Um deles é suplente de vereador em Juína (735 km a Noroeste), e o outro é ex-candidato a deputado estadual. Ambos são alvos de ação penal que tramita no STF em decorrência dos atos golpistas, conforme divulgado pela Gazeta Digital.
Alexandre citou que no dia 27 de fevereiro de 2023 concedeu a um dos réus a liberdade provisória, mediante imposição de medidas cautelares, como uso de tornozeleira eletrônica. Contudo, foram verificadas mais de 100 violações no equipamento e no dia 29 de janeiro de 2025 a prisão foi novamente decretada, sendo cumprida no final do mês de fevereiro.
No caso do outro envolvido, a prisão foi cumprida em 25 de outubro de 2023 e mantida desde então.

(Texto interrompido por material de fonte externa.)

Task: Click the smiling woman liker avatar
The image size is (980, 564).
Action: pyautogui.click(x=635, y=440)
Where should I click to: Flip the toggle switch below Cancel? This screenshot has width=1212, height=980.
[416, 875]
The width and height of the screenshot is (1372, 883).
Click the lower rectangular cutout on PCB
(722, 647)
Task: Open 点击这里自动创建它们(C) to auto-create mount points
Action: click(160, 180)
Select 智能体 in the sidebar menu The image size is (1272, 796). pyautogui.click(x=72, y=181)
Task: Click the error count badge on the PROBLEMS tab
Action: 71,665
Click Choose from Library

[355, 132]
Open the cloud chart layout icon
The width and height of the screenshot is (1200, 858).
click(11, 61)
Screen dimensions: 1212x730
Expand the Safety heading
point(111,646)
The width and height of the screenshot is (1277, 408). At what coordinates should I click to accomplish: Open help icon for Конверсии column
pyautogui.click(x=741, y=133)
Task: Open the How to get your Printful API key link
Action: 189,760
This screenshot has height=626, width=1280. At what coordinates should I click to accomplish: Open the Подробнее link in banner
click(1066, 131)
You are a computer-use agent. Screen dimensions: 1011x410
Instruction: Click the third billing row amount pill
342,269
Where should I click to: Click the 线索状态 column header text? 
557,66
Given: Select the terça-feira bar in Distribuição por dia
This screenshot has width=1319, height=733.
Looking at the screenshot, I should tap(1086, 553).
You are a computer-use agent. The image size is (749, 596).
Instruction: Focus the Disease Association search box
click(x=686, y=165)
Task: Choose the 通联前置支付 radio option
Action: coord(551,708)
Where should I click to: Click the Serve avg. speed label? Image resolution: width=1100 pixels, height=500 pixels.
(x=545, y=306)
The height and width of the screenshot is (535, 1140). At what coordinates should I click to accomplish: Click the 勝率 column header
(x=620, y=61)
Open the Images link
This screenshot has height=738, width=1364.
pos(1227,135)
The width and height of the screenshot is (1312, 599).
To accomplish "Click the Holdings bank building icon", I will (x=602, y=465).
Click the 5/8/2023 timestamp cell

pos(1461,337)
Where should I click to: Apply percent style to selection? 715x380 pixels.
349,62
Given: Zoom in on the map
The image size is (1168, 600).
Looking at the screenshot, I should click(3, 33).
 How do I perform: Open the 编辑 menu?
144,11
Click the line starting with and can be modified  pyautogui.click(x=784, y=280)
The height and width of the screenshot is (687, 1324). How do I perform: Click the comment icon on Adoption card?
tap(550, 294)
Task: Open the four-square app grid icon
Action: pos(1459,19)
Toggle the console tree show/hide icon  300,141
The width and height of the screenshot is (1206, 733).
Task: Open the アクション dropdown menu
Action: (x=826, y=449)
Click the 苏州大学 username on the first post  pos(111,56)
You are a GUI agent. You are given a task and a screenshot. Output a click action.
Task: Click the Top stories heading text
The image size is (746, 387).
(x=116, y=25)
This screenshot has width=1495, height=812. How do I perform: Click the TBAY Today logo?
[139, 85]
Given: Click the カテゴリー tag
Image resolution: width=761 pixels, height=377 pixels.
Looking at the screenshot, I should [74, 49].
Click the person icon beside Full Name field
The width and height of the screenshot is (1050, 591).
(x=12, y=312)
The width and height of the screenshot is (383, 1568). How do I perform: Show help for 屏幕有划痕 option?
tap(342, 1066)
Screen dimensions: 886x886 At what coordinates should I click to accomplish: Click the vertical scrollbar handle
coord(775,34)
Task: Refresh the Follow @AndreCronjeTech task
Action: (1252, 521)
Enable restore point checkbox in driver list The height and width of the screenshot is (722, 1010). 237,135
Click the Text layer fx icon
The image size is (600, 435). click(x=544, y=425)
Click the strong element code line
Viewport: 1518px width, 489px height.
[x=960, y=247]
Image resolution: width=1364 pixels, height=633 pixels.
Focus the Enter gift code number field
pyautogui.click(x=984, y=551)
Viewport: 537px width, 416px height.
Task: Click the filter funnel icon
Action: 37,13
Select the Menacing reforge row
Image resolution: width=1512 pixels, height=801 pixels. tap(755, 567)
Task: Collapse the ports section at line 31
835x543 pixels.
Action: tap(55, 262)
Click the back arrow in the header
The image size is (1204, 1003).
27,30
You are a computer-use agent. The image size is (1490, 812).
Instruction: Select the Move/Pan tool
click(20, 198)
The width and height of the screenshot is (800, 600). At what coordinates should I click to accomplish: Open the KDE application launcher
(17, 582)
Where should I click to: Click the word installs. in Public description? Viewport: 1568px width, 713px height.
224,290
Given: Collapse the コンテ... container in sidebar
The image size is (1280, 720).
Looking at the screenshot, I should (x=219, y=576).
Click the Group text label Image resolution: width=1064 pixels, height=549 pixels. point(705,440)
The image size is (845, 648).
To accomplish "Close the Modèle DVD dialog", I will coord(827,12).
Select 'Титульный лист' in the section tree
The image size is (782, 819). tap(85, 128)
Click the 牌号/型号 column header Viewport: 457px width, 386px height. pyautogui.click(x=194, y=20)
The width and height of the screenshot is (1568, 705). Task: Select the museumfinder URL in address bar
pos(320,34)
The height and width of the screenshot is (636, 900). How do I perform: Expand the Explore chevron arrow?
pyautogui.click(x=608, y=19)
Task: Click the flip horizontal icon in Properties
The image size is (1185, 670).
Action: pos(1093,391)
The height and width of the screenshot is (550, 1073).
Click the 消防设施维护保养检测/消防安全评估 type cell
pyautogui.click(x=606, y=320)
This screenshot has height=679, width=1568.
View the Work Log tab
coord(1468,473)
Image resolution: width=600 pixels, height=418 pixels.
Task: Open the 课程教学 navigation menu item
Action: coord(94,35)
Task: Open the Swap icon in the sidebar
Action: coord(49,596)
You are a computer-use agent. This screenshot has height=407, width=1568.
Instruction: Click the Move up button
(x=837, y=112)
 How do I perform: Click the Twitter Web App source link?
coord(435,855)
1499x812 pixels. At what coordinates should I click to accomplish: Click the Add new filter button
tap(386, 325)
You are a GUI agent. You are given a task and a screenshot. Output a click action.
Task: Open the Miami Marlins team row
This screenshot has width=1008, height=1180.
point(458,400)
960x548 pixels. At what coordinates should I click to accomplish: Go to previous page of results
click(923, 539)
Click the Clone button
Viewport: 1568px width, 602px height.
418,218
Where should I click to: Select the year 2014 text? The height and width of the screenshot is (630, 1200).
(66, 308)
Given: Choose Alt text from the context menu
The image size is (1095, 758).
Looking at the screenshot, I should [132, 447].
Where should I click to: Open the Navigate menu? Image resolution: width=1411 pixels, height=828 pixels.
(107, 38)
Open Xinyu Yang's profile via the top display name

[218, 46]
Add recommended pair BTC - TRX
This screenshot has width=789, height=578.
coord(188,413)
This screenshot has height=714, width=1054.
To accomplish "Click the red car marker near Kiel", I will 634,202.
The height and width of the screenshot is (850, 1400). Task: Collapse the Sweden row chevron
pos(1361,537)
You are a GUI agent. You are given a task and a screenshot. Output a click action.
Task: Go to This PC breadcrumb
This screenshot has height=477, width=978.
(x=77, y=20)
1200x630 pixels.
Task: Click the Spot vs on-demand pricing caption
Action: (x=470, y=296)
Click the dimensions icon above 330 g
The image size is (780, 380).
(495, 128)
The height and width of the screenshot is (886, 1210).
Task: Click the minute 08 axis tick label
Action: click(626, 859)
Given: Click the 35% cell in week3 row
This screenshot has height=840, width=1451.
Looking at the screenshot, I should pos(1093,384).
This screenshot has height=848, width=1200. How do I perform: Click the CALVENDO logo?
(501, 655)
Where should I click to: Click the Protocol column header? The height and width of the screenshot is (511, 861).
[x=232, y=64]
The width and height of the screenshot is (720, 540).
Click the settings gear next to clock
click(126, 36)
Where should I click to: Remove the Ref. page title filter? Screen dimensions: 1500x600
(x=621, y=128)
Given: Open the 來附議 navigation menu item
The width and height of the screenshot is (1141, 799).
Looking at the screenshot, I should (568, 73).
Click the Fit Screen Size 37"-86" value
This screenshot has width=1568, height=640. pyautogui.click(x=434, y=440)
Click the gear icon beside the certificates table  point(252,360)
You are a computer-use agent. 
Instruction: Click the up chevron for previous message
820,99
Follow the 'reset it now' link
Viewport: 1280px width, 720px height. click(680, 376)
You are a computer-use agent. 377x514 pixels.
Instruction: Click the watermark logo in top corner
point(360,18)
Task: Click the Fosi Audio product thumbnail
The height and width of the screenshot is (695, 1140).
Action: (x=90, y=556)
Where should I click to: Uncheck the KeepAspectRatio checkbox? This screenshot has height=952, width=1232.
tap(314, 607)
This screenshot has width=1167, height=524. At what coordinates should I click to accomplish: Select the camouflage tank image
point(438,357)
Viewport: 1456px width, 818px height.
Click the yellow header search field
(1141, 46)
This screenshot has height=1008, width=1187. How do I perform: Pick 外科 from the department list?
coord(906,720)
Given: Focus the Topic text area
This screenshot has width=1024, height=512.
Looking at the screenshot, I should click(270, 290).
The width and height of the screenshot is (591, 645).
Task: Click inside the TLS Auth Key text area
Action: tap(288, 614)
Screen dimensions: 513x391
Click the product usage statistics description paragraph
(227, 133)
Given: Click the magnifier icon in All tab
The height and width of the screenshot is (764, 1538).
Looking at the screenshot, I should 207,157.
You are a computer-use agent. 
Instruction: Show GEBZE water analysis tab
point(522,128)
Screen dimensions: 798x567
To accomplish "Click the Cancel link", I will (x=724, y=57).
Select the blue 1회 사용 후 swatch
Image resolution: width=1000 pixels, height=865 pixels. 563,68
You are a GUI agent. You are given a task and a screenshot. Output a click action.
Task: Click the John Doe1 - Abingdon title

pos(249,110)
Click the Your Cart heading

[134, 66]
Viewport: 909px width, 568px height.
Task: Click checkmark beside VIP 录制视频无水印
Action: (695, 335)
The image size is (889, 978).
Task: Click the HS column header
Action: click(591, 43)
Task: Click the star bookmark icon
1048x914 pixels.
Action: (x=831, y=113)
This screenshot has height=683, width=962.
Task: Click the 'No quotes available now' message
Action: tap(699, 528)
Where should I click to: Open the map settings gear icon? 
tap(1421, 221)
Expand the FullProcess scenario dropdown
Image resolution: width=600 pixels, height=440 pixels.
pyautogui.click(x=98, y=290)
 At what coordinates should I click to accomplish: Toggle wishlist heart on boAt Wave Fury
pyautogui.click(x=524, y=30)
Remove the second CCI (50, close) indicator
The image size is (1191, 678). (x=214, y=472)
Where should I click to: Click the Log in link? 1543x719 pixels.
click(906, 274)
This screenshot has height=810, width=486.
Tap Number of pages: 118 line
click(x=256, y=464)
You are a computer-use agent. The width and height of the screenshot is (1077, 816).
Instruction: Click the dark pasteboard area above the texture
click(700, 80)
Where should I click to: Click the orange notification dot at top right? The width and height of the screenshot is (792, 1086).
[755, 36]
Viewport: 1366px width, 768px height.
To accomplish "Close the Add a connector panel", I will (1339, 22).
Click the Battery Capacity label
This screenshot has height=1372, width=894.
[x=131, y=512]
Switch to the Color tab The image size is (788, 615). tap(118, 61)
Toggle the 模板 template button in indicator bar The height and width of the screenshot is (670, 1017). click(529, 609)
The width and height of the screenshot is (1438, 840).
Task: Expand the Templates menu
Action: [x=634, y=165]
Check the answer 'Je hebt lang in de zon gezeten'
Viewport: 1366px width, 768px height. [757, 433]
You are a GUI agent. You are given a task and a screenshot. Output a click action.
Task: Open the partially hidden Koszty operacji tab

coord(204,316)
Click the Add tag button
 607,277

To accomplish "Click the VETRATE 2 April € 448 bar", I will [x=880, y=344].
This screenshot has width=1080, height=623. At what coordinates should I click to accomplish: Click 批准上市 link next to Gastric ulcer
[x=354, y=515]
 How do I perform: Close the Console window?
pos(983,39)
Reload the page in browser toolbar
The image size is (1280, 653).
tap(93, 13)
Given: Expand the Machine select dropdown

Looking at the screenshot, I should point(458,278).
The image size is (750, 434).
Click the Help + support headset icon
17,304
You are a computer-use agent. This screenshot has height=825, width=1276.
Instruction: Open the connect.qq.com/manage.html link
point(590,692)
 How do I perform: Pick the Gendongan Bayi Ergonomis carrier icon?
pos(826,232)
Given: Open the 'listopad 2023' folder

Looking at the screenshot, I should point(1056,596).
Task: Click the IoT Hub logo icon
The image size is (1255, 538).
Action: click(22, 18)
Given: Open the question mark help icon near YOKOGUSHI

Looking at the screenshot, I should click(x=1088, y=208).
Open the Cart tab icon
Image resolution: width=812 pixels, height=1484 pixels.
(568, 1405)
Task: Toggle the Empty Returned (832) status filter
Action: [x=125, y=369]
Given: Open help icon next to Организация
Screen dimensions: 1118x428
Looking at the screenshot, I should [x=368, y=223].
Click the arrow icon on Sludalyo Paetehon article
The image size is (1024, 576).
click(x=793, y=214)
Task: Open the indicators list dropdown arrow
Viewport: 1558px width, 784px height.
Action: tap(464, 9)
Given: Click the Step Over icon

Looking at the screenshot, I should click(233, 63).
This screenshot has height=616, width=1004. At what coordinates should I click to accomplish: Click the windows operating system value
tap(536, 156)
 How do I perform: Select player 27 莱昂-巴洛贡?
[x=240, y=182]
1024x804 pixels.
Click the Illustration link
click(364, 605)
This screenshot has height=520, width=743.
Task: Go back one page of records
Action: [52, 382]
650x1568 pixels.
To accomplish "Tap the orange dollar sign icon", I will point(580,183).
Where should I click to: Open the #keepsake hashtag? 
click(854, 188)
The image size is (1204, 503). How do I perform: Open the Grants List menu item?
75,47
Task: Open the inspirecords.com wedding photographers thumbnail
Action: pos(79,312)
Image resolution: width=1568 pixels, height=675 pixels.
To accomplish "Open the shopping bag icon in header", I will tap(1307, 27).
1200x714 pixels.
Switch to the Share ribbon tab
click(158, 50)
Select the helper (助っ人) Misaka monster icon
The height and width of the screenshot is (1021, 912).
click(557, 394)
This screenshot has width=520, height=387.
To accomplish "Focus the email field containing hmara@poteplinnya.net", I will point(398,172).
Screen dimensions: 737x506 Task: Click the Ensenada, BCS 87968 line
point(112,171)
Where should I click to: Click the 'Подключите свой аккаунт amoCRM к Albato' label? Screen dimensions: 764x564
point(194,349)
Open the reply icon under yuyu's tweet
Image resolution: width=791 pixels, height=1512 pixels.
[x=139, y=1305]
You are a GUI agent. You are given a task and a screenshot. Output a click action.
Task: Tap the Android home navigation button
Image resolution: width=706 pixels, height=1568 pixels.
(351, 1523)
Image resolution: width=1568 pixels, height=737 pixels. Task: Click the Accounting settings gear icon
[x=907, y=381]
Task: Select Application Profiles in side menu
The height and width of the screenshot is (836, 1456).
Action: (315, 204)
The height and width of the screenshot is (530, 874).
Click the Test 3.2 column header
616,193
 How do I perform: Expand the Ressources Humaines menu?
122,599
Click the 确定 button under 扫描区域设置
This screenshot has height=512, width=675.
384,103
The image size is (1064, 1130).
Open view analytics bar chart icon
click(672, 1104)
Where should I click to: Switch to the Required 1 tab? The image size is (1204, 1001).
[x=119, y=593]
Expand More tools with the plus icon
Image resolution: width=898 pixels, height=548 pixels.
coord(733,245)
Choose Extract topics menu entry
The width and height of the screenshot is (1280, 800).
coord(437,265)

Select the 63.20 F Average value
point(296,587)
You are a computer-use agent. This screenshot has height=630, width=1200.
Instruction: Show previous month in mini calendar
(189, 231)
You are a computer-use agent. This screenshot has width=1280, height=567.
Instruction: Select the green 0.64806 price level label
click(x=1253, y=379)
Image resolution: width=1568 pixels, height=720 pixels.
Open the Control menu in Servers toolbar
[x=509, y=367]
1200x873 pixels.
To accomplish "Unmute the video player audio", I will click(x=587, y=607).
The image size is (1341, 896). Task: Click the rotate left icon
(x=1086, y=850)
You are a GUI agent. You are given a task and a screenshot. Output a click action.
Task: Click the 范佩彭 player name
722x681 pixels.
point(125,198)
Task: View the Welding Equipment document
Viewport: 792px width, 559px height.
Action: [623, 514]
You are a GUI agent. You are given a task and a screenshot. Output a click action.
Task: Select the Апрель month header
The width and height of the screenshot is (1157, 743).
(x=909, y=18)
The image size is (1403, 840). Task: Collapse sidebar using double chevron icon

No último dia 10 de abril ele foi ouvido em audiência de instrução. O ministro decidiu que, como já foi encerrada a fase de investigação, estão presentes os requisitos legais necessários para a imposição de medidas cautelares. Ele levou em conta a necessidade da medida neste momento e a adequação dela às circunstâncias dos fatos.
“O encerramento da fase instrutória, na presente hipótese, configura importante situação superveniente que altera o cenário fático até então vigente, evidenciando que não mais se justifica a segregação cautelar, seja para a garantia da ordem pública, seja para conveniência da instrução criminal, pois não presente a possibilidade atual de reiteração do crime e inexistente o risco de interferência na produção probatória”, destacou Moraes.
O magistrado concedeu a prisão domiciliar, mas com algumas medidas cautelares, como uso de tornozeleira eletrônica, proibição de utilizar redes sociais, proibição de conceder entrevistas a qualquer meio de comunicação, proibição de visitas não autorizadas, entre outras. O descumprimento de qualquer uma delas pode causar um novo decreto de prisão.